# [TASK PROMPT]
Reproduce verbatim only the lines from the one containing "Instruction: Tap the" through the last line below, both included.

Dataset entries:
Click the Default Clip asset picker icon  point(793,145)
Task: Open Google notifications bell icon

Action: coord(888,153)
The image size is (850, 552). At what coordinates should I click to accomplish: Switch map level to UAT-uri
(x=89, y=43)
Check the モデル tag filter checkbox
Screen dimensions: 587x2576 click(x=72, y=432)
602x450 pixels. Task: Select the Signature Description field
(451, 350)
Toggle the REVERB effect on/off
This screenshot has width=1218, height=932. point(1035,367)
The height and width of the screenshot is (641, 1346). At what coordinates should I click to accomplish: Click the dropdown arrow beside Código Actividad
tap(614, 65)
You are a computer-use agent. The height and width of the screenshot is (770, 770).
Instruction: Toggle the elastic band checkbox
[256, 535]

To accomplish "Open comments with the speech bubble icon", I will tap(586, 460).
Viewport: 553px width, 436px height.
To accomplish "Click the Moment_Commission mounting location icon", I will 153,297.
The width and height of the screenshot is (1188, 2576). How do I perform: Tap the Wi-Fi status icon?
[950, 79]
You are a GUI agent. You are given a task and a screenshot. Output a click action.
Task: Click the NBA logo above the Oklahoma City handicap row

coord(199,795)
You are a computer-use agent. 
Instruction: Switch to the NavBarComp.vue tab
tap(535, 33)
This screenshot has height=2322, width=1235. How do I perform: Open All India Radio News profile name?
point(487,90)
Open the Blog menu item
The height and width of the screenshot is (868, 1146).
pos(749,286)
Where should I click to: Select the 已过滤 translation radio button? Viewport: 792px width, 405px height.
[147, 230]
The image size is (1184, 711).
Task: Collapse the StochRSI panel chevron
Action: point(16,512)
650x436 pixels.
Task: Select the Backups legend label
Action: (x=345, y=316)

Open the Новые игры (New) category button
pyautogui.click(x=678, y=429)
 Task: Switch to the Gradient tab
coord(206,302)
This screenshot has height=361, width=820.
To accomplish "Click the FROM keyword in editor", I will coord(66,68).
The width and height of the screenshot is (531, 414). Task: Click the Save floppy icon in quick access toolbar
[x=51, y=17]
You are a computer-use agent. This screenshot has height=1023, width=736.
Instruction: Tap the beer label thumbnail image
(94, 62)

# [COMPLETED EXERCISE]
Instruction: Tap the beer label thumbnail image
(94, 62)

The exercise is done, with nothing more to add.